## PROBLEM TO SOLVE:
Please rewrite the stretch from the line containing "Click the object" through the line containing "[x=830, y=128]", with "object picker" changed to "reference picker" and everything else kept the same. Leave the pictures out of your answer.

## SUPPLIED RECORDS:
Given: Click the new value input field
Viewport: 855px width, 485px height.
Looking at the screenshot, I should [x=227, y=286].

--

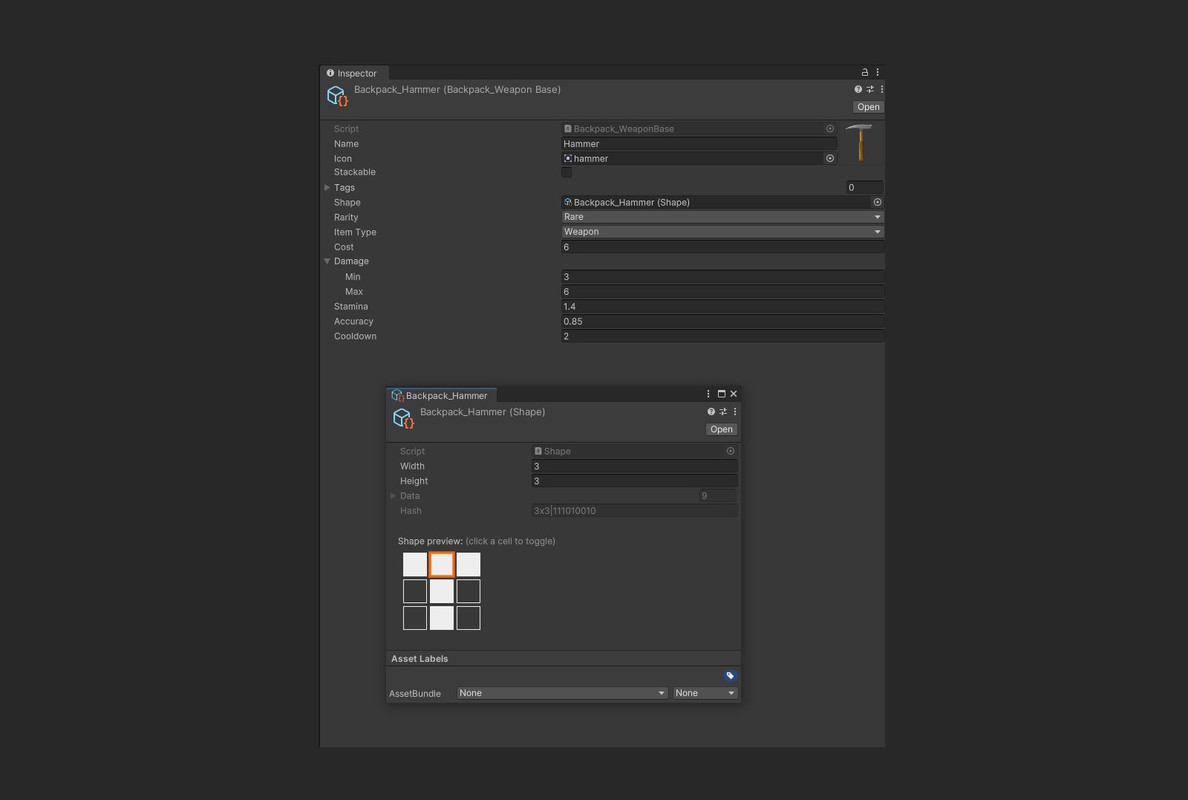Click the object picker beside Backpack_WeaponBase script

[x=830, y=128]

==

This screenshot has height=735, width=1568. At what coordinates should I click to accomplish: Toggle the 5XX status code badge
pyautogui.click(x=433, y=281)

## EXERCISE RESULT:
Click the reference picker beside Backpack_WeaponBase script

[x=830, y=128]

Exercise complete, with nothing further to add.